| Required action |
Your answer should hold only the lines from the one containing "The image size is (888, 1435)." through the last line below, copied exactly; pictures stay out.

| Saved entries |
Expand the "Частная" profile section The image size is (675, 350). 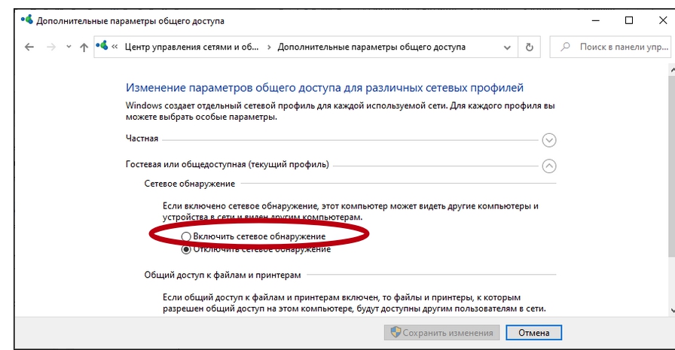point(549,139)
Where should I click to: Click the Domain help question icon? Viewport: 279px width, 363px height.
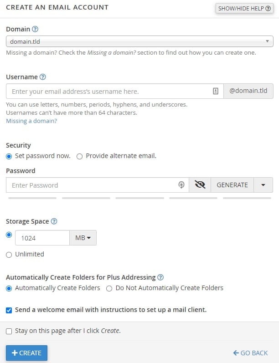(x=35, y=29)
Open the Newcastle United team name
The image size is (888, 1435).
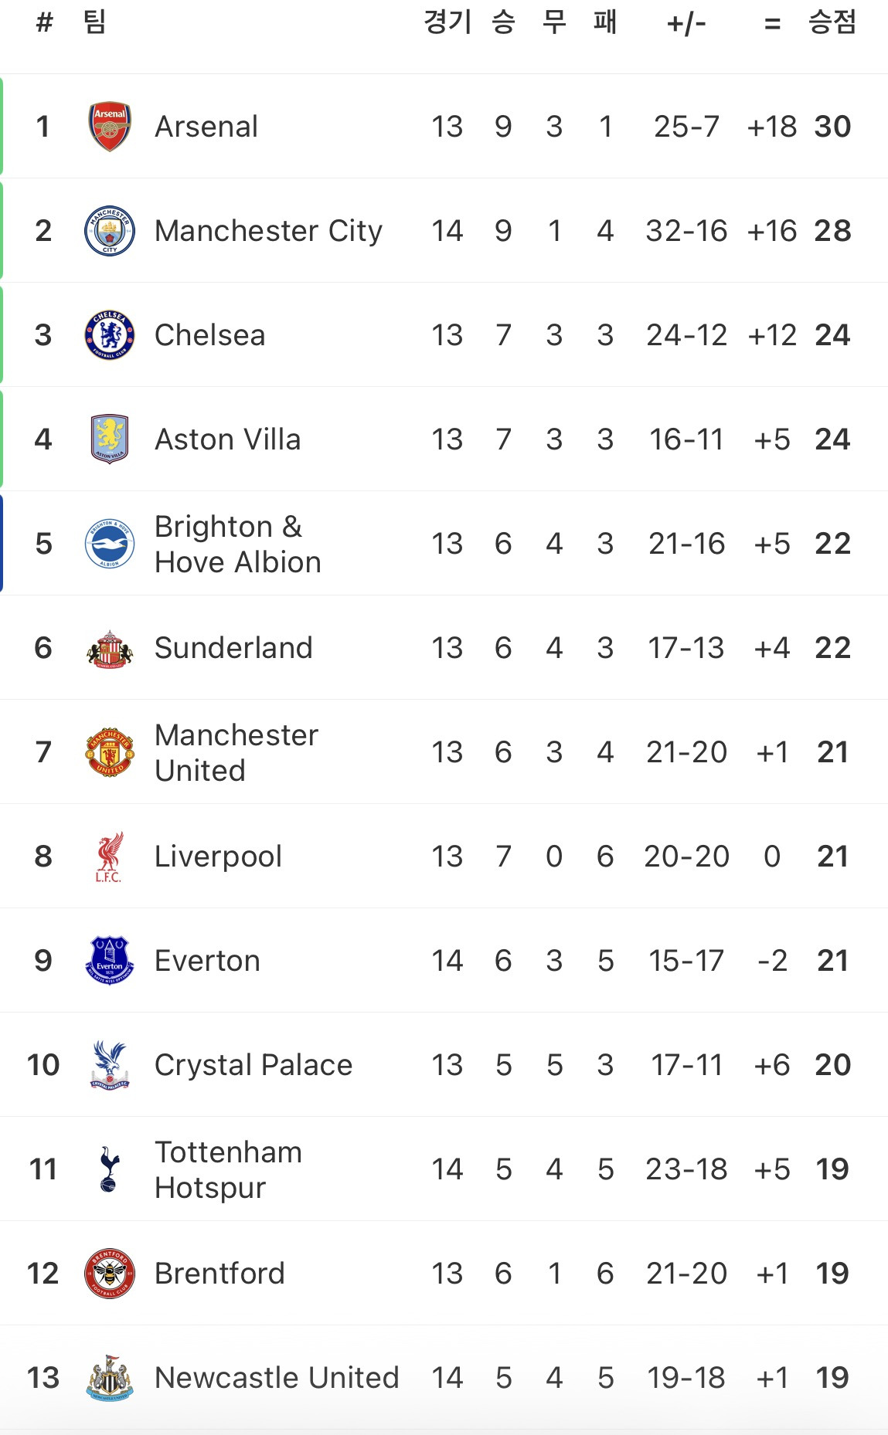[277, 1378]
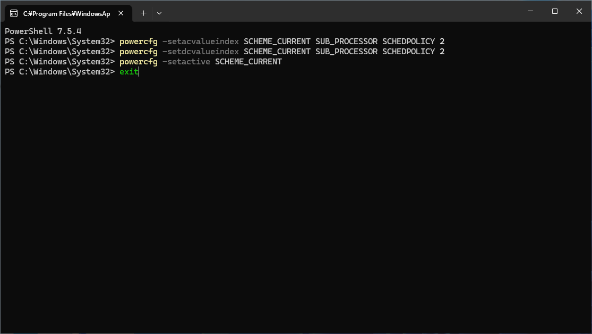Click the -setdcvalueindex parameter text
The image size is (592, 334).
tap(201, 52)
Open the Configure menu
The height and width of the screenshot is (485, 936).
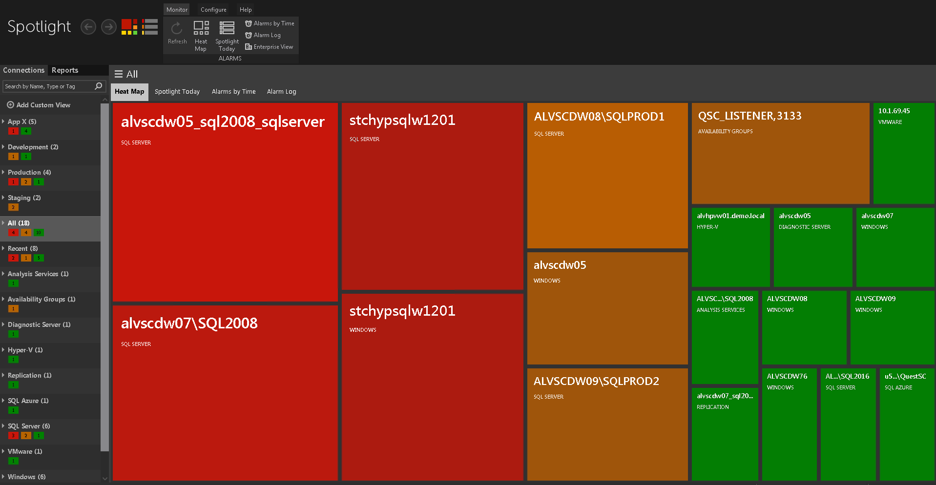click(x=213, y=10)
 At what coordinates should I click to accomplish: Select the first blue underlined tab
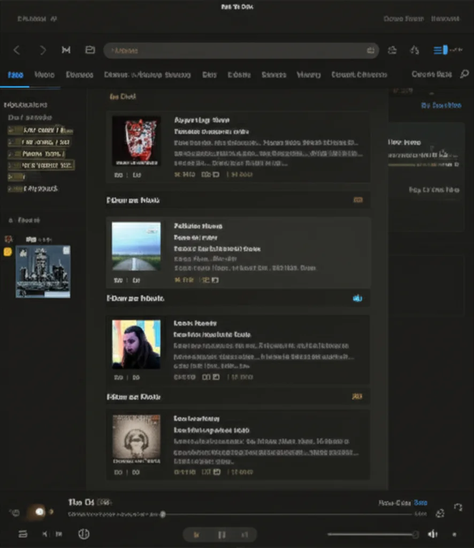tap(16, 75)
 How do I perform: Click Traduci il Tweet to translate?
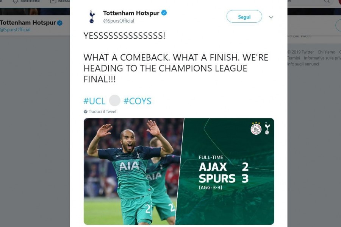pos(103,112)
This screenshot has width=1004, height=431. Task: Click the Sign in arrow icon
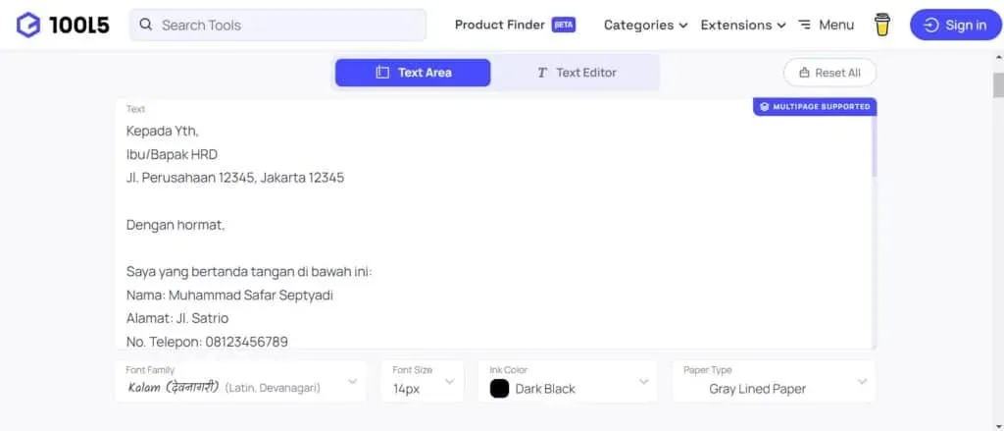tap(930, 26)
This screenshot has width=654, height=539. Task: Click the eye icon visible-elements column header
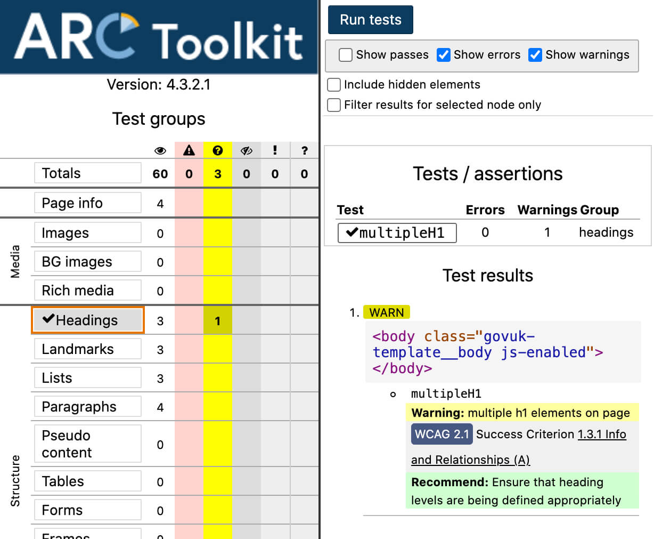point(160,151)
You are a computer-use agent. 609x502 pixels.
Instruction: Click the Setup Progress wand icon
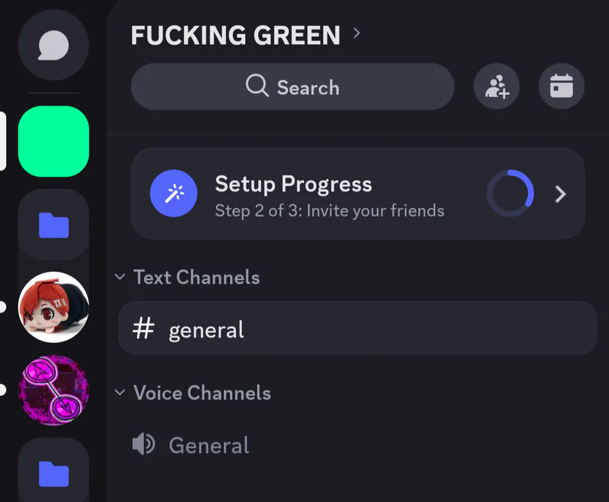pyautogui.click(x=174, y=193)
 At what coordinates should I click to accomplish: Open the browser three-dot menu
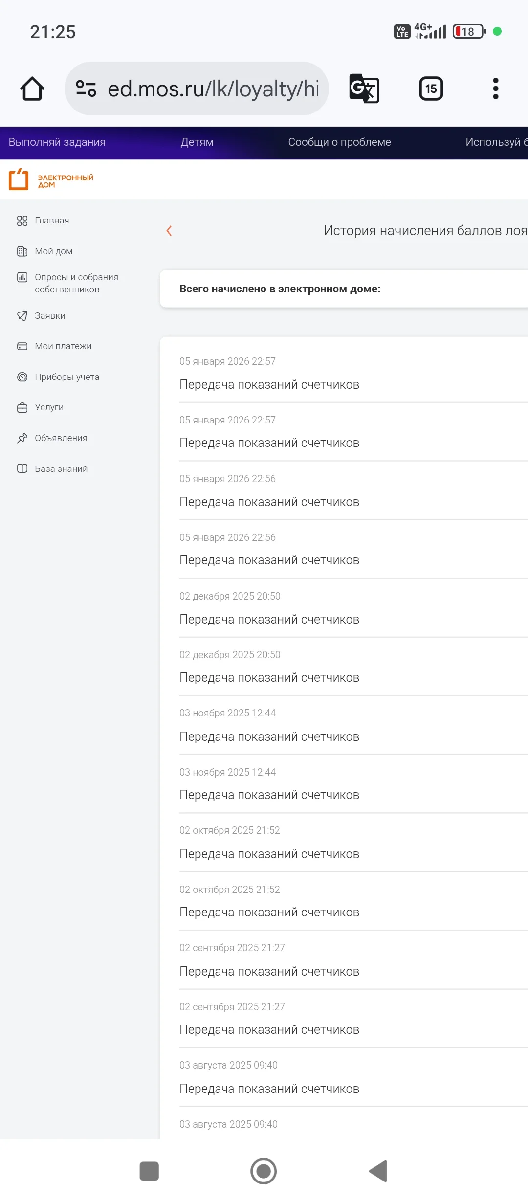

| Response area |
The image size is (888, 1435).
[277, 1378]
Click the -setdcvalueindex parameter text
The image size is (592, 334).
tap(201, 52)
Open the Configure menu
The height and width of the screenshot is (485, 936).
click(x=213, y=10)
 At what coordinates should I click to accomplish: Select the first blue underlined tab
tap(16, 75)
 How do I perform: Click Traduci il Tweet to translate?
pos(103,112)
This screenshot has width=1004, height=431. Task: Click the Sign in arrow icon
tap(930, 26)
This screenshot has width=654, height=539. Task: Click the eye icon visible-elements column header
point(160,151)
You are a computer-use agent. 609x502 pixels.
Instruction: Click the Setup Progress wand icon
pyautogui.click(x=174, y=193)
 At what coordinates should I click to accomplish: Open the browser three-dot menu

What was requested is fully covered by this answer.